#### WRITTEN TASK:
Copy all of the records below word for word, keeping each line unchanged.

━━━━━━━━━━━━━━━━━━━━

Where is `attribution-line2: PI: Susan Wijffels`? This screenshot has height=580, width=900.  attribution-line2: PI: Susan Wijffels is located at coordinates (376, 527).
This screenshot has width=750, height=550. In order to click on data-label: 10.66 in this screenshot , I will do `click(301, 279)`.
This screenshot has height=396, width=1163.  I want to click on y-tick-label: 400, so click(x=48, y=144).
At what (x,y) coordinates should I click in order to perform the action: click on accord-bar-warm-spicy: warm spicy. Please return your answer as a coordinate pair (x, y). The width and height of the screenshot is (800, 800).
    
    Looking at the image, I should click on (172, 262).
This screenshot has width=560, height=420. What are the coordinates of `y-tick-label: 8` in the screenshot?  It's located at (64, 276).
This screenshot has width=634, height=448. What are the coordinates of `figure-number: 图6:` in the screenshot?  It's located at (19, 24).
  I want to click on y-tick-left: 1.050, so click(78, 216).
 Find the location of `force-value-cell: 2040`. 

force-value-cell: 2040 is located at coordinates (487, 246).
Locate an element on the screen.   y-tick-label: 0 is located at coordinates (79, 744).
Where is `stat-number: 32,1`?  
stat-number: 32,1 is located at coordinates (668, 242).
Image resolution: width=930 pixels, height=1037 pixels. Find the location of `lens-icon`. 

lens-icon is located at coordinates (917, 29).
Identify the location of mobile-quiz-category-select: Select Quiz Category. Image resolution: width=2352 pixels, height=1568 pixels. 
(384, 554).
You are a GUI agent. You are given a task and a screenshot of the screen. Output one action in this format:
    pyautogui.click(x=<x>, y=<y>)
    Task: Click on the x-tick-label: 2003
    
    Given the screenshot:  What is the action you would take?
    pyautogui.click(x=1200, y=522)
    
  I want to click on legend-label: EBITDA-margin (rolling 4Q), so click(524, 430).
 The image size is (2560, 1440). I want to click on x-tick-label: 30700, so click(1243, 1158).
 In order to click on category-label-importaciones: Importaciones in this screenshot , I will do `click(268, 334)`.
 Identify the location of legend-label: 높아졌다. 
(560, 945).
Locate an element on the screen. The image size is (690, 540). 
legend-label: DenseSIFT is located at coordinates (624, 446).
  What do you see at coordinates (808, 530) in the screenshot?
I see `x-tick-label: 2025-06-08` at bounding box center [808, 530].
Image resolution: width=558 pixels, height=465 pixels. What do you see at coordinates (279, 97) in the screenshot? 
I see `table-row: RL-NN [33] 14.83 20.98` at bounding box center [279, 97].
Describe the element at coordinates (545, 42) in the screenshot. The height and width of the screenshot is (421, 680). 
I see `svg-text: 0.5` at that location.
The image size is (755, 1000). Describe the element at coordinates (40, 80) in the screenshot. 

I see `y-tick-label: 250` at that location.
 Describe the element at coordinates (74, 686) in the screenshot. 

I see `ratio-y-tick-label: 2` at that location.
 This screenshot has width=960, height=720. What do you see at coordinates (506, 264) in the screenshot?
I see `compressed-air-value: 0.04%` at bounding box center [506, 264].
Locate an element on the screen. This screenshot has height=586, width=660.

━━━━━━━━━━━━━━━━━━━━

#### RESULT FOR THIS EXERCISE:
Where is `attribution-line2: PI: Susan Wijffels`? This screenshot has height=580, width=900.  attribution-line2: PI: Susan Wijffels is located at coordinates (376, 527).
This screenshot has width=750, height=550. In order to click on data-label: 10.66 in this screenshot , I will do `click(301, 279)`.
This screenshot has height=396, width=1163.  I want to click on y-tick-label: 400, so click(x=48, y=144).
At what (x,y) coordinates should I click in order to perform the action: click on accord-bar-warm-spicy: warm spicy. Please return your answer as a coordinate pair (x, y). The width and height of the screenshot is (800, 800).
    
    Looking at the image, I should click on (172, 262).
This screenshot has width=560, height=420. What are the coordinates of `y-tick-label: 8` in the screenshot?  It's located at (64, 276).
This screenshot has width=634, height=448. What are the coordinates of `figure-number: 图6:` in the screenshot?  It's located at (19, 24).
  I want to click on y-tick-left: 1.050, so click(78, 216).
 Find the location of `force-value-cell: 2040`. 

force-value-cell: 2040 is located at coordinates (487, 246).
Locate an element on the screen.   y-tick-label: 0 is located at coordinates (79, 744).
Where is `stat-number: 32,1`?  
stat-number: 32,1 is located at coordinates (668, 242).
Image resolution: width=930 pixels, height=1037 pixels. Find the location of `lens-icon`. 

lens-icon is located at coordinates (917, 29).
Identify the location of mobile-quiz-category-select: Select Quiz Category. Image resolution: width=2352 pixels, height=1568 pixels. 
(384, 554).
You are a GUI agent. You are given a task and a screenshot of the screen. Output one action in this format:
    pyautogui.click(x=<x>, y=<y>)
    Task: Click on the x-tick-label: 2003
    
    Given the screenshot:  What is the action you would take?
    pyautogui.click(x=1200, y=522)
    
  I want to click on legend-label: EBITDA-margin (rolling 4Q), so click(524, 430).
 The image size is (2560, 1440). I want to click on x-tick-label: 30700, so click(1243, 1158).
 In order to click on category-label-importaciones: Importaciones in this screenshot , I will do `click(268, 334)`.
 Identify the location of legend-label: 높아졌다. 
(560, 945).
Locate an element on the screen. The image size is (690, 540). 
legend-label: DenseSIFT is located at coordinates (624, 446).
  What do you see at coordinates (808, 530) in the screenshot?
I see `x-tick-label: 2025-06-08` at bounding box center [808, 530].
Image resolution: width=558 pixels, height=465 pixels. What do you see at coordinates (279, 97) in the screenshot? 
I see `table-row: RL-NN [33] 14.83 20.98` at bounding box center [279, 97].
Describe the element at coordinates (545, 42) in the screenshot. The height and width of the screenshot is (421, 680). 
I see `svg-text: 0.5` at that location.
The image size is (755, 1000). Describe the element at coordinates (40, 80) in the screenshot. 

I see `y-tick-label: 250` at that location.
 Describe the element at coordinates (74, 686) in the screenshot. 

I see `ratio-y-tick-label: 2` at that location.
 This screenshot has width=960, height=720. What do you see at coordinates (506, 264) in the screenshot?
I see `compressed-air-value: 0.04%` at bounding box center [506, 264].
Locate an element on the screen. This screenshot has height=586, width=660.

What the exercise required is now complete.